David Pujadas présentera jeudi soir un nouveau numéro de L’émission politique à 20h55 sur France 2 aux côtés de Léa Salamé et de Karim Rissouli qui recevront Benoît Hamon, candidat à la primaire de la gauche. Le journaliste qui a également présenté les débats de la primaire de la droite était l'invité du Grand direct des Médias d'Europe 1 jeudi.

Une primaire à droite qui s'est jouée sur France 2.Les débats de la primaire diffusés sur France 2 et TF1 ont passionné les Français puisqu'ils ont rassemblé plus de 8 millions de téléspectateurs au total. "Je crois que ça a été des joutes de bon niveau, des débats de bon niveau, des émissions politiques de bon niveau", estime David Pujadas. "Ça a ramené les Français vers la politique comme quoi ce n'est pas un fossé si profond que ça. Et cet intérêt va sans doute se poursuivre avec la campagne présidentielle." France 2 a même battu TF1 alors que les débats étaient diffusés simultanément sur les deux chaînes. "C'est une marque de confiance. Ça montre aussi qu’on est la chaîne de référence en politique. Et si on n’était pas là pour le faire, qui ferait vivre le débat ? Qui intéresserait les Français à la politique ?"

France 2, la chaîne naturelle des sujets politiques. France 2 a clairement mis l'accent sur la politique, quelques mois avant l'élection présidentielle, notamment en lançant en septembre L'émission politique. "L’émission a eu la tâche difficile de remplacer Des paroles et des actes qui était déjà bien installée. Cela dit, quand vous regardez les scores, ils étaient à peu près égaux à ceux de l'émission précédente."

Pourtant les débuts de L'Émission politique ont été un peu laborieux puisque l’audience a oscillé entre 1,8 et 2,7 millions de téléspectateurs. "Ça dépend clairement des invités. Et puis nous avons fait le choix de recevoir le maximum de monde possible. Vous ne faites pas les mêmes audiences avec des cadors connus et avec ceux qui sont un peu plus dans l’ombre. Mais ça on le sait. On espère toujours que ça va intéresser les gens et puis l’émission est vivante. Mais on ne va pas, avec une émission avec Benoît Hamon [l'invité de jeudi], avec l'espoir de rassembler autant de monde qu’avec une émission avec Manuel Valls, Alain Juppé ou même François Fillon."

Une nouvelle émission et deux présentateurs. Dans L'émission politique, David Pujadas partage désormais la présentation avec l'ancienne intervieweuse politique de l'émission de Laurent Ruquier, On n'est pas couché, Léa Salamé. Une cohabitation qui fonctionne bien. "Je la connaissais peu mais c’est une grosse bosseuse, c'est quelqu'un de consciencieux et de rigoureux. Elle est facile à travailler.
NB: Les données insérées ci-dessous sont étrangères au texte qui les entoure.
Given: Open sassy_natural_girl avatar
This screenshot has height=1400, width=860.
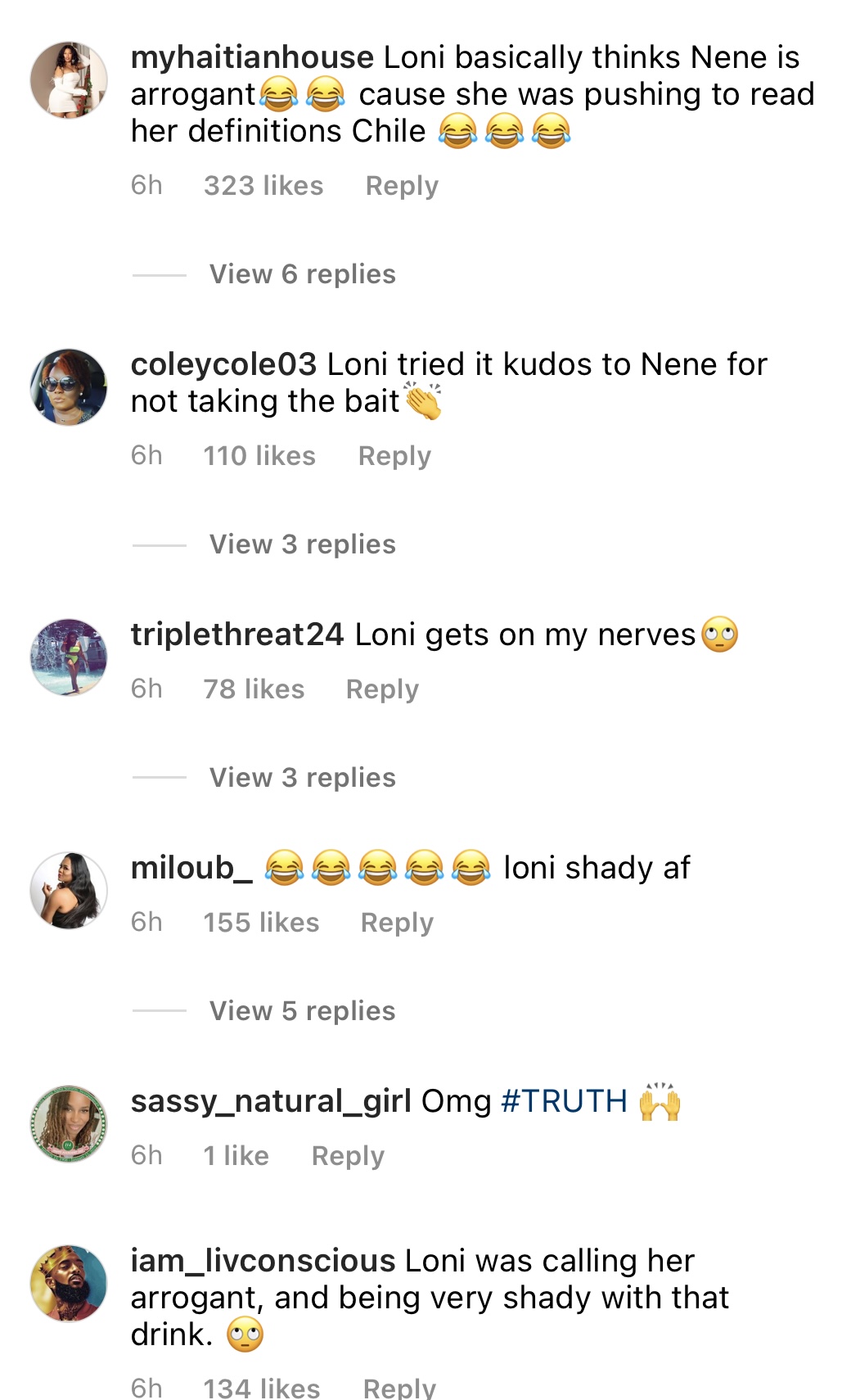Looking at the screenshot, I should [x=69, y=1124].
On s'échange des questions, on se donne des conseils… Ça fonctionne bien d’abord parce qu’on n'a pas tout à fait le même registre et puis parce qu'on s'entend bien."

Pourtant à chacun son style et celui de Léa Salamé passe parfois pour agressif. "Je ne la trouve pas agressive. La Léa Salamé d'aujourd'hui n’est plus tout à fait la même que celle de septembre. Quand vous avez une telle pression et que vous venez d’une autre émission qui n’est pas la même 'limonade', il y a un petit temps d’adaptation. Je trouve qu’elle est dans son registre, elle a un mode de questionnement plus éditorialisé, elle se met plus en avant et je trouve qu'aujourd'hui ça fonctionne bien."

"C’est forcément difficile d’arrêter le JT." David Pujadas est également l'un des présentateurs historiques du journal de 20h de France 2, un poste qu'il n'envisage pas de quitter pour l'instant. "Je n’ai pas pensé à une date de sortie parce que quand j’ai commencé j’ai dit 'Vous ne me verrez jamais 10 ou 15 ans au 20h' et ça fait 15 ans que j’y suis." "J'ai un grand plaisir à faire ce que je fais avec l’équipe de rédaction en chef. On fait un 20h exigeant avec beaucoup de pédagogie et d’expertise et ça fonctionne. On arrive à rassembler les gens sur des sujets pas toujours évident. C’est un grand plaisir." Mais comme toutes les bonnes choses ont une fin, le journaliste reste lucide. "C’est forcément difficile d’arrêter le JT parce que c’est une gymnastique quotidienne, une adrénaline et un lien avec les gens. Après il faut quand même faire autre chose."